The Legacy of Yatala

Yatala Stupa – where Prince Yatala was born.

Situated along the Debarawewa-Tissamaharama route, Yatala holds a key position in the history of the Ruhunu Kingdom. Dating back to 300 BC (i.e. almost 2300 years ago), Yatala was the place where Prince Yatala was born. They say that the Yatala dagoba marks the place of his birth, which took place when his father King Mahanaga and his consort were fleeing from Anuradhapura. King Mahanaga, the brother of king Devanampiyatissa (307 -267 BC) took to fleeing in fear of his life, as the queen consort of king Devanampiyatissa wanted to murder him. When he left Anuradhapura king Mahanaga was the Yuva Raja (Deputy King) and second in line to the Throne. The story goes on to say that the Queen in an attempt to poison Mahanaga, killed her own son, for whom she wanted the Kingdom to pass directly after king Devanampiyatissa. King Mahanaga who valued his life more then the kingdom fled from Anuradhapura, and arrived in Ruhuna and founded the Ruhunu Kingdom. Opinion is divided as to who actually built the Yatala monastery complex. Some believe it was King Mahanaga while others believe it was built by king Yatala Tissa his son, to mark the place where the prince was born.

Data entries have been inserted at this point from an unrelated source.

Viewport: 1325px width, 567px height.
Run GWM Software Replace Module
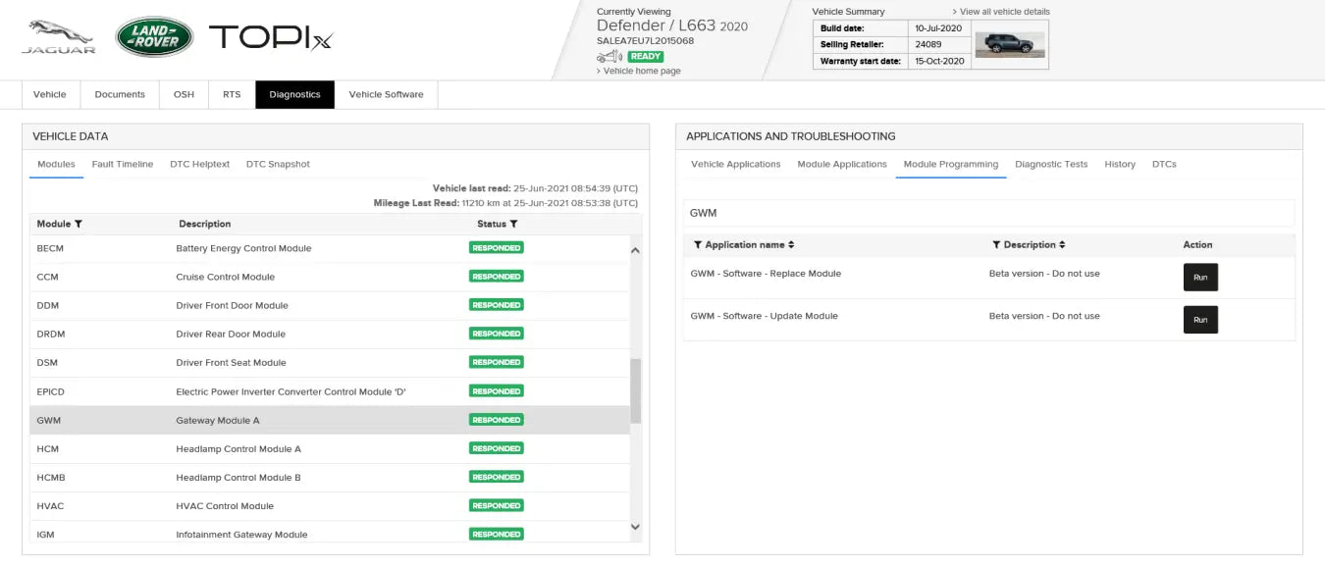(1199, 278)
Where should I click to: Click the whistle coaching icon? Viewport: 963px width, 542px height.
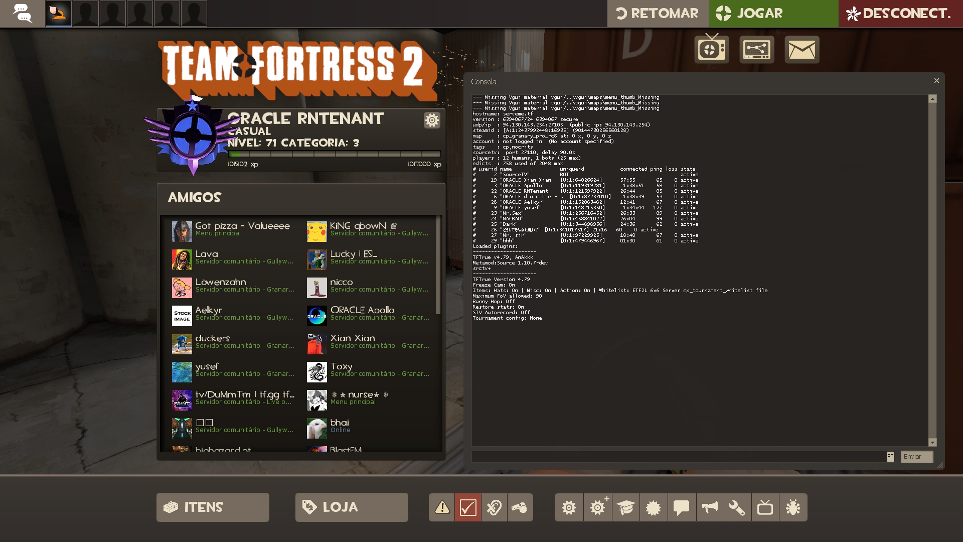coord(520,507)
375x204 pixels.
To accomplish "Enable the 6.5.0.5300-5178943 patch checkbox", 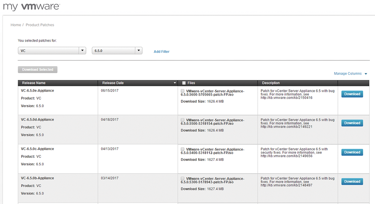I will [x=183, y=179].
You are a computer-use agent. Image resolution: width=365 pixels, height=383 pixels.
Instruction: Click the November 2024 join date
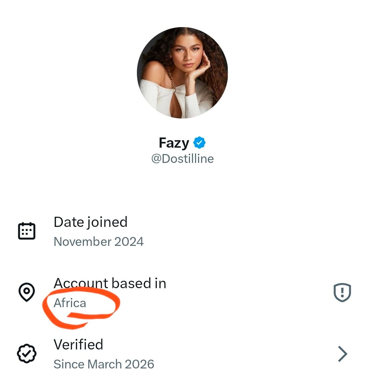pyautogui.click(x=98, y=241)
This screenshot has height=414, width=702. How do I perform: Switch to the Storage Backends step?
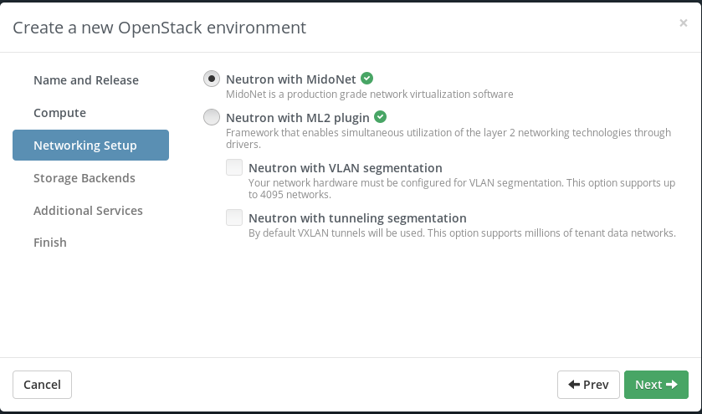(x=85, y=178)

The famous Guard Stone of Yatala

The small museum in Yatala displays some of its historical treasures. This un-assuming little museum, where entry is free of charge, holds an intense aura of the past within its walls.  The curator of the Museum is well endowed with knowledge of this period in history and is ever ready to share insights and information with visitors about the artefacts on display. There are many treasures within, ranging from ancient statues of Lord Buddha that have been dated at over 2000 years old, to carvings of granite benches, sculpted urinals and may other items from this bygone era. The Stupa is bubble-shaped (bubulakara), one of the six standard shapes of buddhist stupas. The curator of the museum believes that the statue inside was manufactured locally in Sri Lanka rather than imported from India, as was the practice at the time. He rationalizes this conclusion by identifying nuances in the wrapping of the robe (‘sivura’ in Sinhala) as well as in the gesture of the hands.

Guru-pilima statue of the Lord Buddha

The Statue is believed to be the ‘guru – pilima’ (the master works) which later guided the construction of the more popular Avukana statue in Anuradhapura. The similarities are obvious except for the missing “Urna Roma Dhatu” – i.e. the single coil of hair on the forehead called the Eye of Wisdom, and the crown or headdress depicting the ray of light from the “Ushnisha” – a symbol of Lord Buddha’s great spiritual power and luminosity as well as his wisdom and knowledge. Bodhisattwa (aspiring Buddha) statues are also present

Bodhisattwa Statue

The keen observer will notice the “demon head” at the top of the urinal (below), a reminder to its user of the evils of existence and a caution to refrain from misdeeds.

Carved urinal

The Yatala stupa is but one component of a large monastery complex. Its stone pillars can still be seen today, and takes the visitor back in time to the ancient past, to when those magnificent buildings decorated the town of Yatala. If only those pillars could talk, we would hear the echoes of the past and its inhabitants.

The remains of the Yatala monastic complex

The priests in those days received donations, and the tradition continues to date. The museum displays several  granite benches thus donated to Bikkhunis (female monks). Carved on them are images depicting the owner and sometimes their name in Brahmi script.

A granite bench believed to have been owned by Bikkhuni reflects on life and decay.

During the South Indian invasions, many monasteries in the Ruhuna kingdom were destroyed. Many valuable statues and sculptures were broken into pieces and later found by archaeologists buried deep underneath the earth. These were painstakingly restored and tagged. Some of the valuable findings, such as relic caskets, are exhibited at the National Musuem in Colombo.

Statues destroyed by South Indian invaders and vandals. The head and torso of the Lord Buddha belong to two different statues.

This ‘Shirsha’ or Head Carving is from a whole sculpture believed to have been destroyed by South Indian invaders. Made of moonstone which “glows” in the dark, it is a world famous archeological artefact that has graced many international exhibitions.

The ‘Shirsha’ or head sculpture of the Lord Buddha.

Yatala is well worth a brief stop on your next visit to the deep south.